[Distutils] "setup.py needs to go away" (was [PEP 376] - Open questions on python-dev)

David Cournapeau david at ar.media.kyoto-u.ac.jp
Mon Jul 13 05:13:35 CEST 2009


Jim Fulton wrote:
>
> On Jul 12, 2009, at 6:24 AM, David Cournapeau wrote:
> ...
>> That relates to the "python needs to be a platform" idea.Taking again
>> the numpy/scipy case, I would love to get something like a robust
>> easy_install, where scientific toolboxes can be installed, queries,
>> uninstalled from pypi.
>
> I don't understand what you mean by "queries, uinstalled from pypi".

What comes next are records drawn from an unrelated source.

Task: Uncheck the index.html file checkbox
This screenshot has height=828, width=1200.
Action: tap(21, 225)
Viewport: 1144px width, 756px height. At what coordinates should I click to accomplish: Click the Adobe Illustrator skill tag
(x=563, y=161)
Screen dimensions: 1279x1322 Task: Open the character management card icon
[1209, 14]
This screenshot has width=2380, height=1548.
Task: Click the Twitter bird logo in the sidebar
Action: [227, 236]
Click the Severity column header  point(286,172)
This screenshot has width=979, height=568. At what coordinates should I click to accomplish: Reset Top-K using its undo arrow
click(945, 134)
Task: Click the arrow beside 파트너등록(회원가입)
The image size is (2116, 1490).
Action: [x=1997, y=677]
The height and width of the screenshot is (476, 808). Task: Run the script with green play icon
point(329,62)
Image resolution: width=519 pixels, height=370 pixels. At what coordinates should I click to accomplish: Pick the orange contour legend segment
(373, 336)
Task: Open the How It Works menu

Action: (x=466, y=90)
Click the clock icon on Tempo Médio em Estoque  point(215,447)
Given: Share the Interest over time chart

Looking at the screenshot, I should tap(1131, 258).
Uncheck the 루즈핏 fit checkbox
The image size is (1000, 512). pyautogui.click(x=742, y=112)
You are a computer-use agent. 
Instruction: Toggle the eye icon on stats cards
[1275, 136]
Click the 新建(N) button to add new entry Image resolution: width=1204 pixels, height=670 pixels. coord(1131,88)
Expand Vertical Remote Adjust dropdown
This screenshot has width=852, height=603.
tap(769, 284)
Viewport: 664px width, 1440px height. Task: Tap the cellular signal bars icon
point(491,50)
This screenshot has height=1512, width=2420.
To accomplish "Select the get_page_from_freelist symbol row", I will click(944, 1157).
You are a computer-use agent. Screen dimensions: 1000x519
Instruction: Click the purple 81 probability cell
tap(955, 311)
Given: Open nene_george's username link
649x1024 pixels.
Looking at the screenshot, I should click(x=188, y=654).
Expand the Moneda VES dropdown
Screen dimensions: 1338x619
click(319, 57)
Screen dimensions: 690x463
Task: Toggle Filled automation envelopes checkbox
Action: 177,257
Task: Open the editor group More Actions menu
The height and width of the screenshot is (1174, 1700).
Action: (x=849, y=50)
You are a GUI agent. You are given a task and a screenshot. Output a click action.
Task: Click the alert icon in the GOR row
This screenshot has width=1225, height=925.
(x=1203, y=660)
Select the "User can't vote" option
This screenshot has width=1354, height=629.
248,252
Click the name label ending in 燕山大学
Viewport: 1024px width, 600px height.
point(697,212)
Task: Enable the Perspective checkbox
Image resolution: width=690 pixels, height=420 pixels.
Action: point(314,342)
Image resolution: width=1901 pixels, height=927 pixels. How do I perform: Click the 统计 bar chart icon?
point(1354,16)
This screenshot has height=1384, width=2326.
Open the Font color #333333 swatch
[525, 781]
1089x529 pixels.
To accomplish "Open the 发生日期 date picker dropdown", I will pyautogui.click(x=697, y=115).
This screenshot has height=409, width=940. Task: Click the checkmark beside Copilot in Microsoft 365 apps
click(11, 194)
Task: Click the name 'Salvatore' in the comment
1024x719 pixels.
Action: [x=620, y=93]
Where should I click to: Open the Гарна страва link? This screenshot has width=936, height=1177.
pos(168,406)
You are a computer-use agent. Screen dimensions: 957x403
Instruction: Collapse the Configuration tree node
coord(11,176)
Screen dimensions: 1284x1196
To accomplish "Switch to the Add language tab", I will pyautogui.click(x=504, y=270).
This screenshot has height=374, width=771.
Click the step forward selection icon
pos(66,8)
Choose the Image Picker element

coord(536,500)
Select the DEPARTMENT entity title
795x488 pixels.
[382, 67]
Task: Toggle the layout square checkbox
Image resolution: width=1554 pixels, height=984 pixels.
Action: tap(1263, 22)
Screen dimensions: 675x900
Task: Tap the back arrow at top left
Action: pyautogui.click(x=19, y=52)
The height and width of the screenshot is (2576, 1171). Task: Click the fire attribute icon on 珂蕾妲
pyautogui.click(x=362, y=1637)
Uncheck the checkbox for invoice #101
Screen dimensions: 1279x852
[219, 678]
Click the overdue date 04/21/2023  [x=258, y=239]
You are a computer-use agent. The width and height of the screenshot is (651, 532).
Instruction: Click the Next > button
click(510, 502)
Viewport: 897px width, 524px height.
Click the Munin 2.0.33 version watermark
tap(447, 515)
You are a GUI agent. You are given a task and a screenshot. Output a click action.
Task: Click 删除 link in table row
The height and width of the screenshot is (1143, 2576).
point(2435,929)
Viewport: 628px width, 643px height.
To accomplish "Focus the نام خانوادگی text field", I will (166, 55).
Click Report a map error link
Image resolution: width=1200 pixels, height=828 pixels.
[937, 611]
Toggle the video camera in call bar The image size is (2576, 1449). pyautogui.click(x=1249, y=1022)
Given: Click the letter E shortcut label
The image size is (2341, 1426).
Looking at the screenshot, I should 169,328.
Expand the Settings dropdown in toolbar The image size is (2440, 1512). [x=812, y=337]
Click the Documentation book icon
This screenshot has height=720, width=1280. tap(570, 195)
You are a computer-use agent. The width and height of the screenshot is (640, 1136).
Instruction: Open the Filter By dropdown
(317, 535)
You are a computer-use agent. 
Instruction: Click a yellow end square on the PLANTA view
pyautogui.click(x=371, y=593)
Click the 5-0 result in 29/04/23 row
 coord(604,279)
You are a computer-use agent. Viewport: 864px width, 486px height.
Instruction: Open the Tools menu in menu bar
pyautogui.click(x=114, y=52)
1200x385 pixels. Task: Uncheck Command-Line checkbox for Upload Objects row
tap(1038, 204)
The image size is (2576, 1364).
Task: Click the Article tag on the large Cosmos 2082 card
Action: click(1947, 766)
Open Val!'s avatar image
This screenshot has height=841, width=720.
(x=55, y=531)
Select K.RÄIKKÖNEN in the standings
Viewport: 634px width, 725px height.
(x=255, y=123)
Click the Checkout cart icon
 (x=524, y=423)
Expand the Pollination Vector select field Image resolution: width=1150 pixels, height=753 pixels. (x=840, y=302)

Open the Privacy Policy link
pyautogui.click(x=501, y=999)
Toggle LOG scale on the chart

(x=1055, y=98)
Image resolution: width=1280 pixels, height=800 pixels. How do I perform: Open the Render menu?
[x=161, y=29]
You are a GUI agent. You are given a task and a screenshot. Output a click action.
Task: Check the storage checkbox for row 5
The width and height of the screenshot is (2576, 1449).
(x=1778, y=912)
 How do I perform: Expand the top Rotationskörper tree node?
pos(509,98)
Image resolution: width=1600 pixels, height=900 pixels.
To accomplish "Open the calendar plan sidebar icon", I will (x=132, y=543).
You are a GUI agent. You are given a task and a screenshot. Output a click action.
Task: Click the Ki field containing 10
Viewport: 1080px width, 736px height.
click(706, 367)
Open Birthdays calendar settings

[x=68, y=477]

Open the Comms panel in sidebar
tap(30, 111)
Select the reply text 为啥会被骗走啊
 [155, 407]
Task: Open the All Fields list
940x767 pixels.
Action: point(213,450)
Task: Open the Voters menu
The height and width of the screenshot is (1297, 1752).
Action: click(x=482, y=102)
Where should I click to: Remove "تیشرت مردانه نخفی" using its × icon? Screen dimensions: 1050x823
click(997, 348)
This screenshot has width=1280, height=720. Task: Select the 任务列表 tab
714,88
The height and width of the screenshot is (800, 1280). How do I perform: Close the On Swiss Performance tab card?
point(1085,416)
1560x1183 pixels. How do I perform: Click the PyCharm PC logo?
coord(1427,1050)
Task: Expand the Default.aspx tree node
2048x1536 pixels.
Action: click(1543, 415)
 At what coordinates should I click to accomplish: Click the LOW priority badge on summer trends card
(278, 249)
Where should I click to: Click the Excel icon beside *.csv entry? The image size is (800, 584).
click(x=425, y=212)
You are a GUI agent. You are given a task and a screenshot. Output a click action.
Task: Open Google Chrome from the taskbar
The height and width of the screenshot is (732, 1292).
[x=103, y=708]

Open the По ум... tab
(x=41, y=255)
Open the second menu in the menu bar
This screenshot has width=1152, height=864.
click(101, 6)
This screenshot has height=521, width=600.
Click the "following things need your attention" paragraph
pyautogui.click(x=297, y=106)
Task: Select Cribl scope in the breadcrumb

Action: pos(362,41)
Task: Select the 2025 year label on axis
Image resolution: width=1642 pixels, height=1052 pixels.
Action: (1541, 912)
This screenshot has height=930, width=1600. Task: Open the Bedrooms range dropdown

Sorry, the bad grammar did not help to make the point very clearly. My
ideal scenario would be, inside a python session:

>>> pkgs = look_for_packages(keywords=['image', 'signal', '3d']) #
return a list of packages related to those keywords
>>> for p in pkgs: print p.description # Get the description
>>> install_package('some_package')
>>> ....
>>> upgrade_world() # Upgrade every package and their dependencies
>>> uninstall('some_useless_package')

This would work as a normal user (no admin privileges required), and it
has to be robust. It should (up to some point, there will always be some
friction here) play happily with the system packager if there is any.

>
>> Having our own 'python' for installation, would
>> make this much easier - but we loose what makes numpy/scipy so
>> attractive in the first place, that is using a lot of great packages
>> outside the numpy/scipy community.
>
> Why would you lose anything? You can include any additional tools you
> want.

The user would loose the ability to install packages whose binaries are
built against the python distributed by python.org. Especially on
windows (compilation issues), and on a less degree, mac os x, that's a
killer.

>
>> Those two goals kind of contradict
>> with each other, I am not sure where the trade-off should be.
>
> I'm not sure exactly what you mean, but I think this gets back to my
> original point.  Sometimes you want to provide people a robust 
> application that addresses a fixed set of use cases. Sometime you want
> to provide a toolbox that allows people to address ad hoc problems.  

And sometimes, we want both :)

> I doubt it has anything to do with Python.

I can already cite two python shortcomings which cause issues for the
above scenarios: ABI issues and no "versioned import" support.

> Well, I'm more familiar with buildout. :) Buildout makes it
> straightforward to control precisely the packages in your
> application.  A tool named zc.sourcerelease, let's you build a release
> that contains a particular configuration of packages with an install
> script that installs them.  (This isn't limited to Python packages
> either.  It can include 3rd-party applications such as libraries,
> database servers, etc. -- anything that's installed with a
> configure-make-make-install dance.)

This sounds a bit like the gar system:

http://www.lnx-bbc.com/garticle.html

Except gar is based on makefiles.

> This source release then becomes the basis for an installer.  We use
> it to create RPMs for our applications.  Because we use RPM, our
> applications can share a common "clean" Python RPM that has what you'd
> get from a source install of Python.  We don't include Python in the
> application RPMs, although it would be pretty easy to do so.

Ok. That sounds indeed like one step in the good direction. Although
deployment issues will always be difficult, repeatability helps a lot
toward making it less painful. I see repeatability as the common ground,
and precise requirements as a 'special case' of repeatability.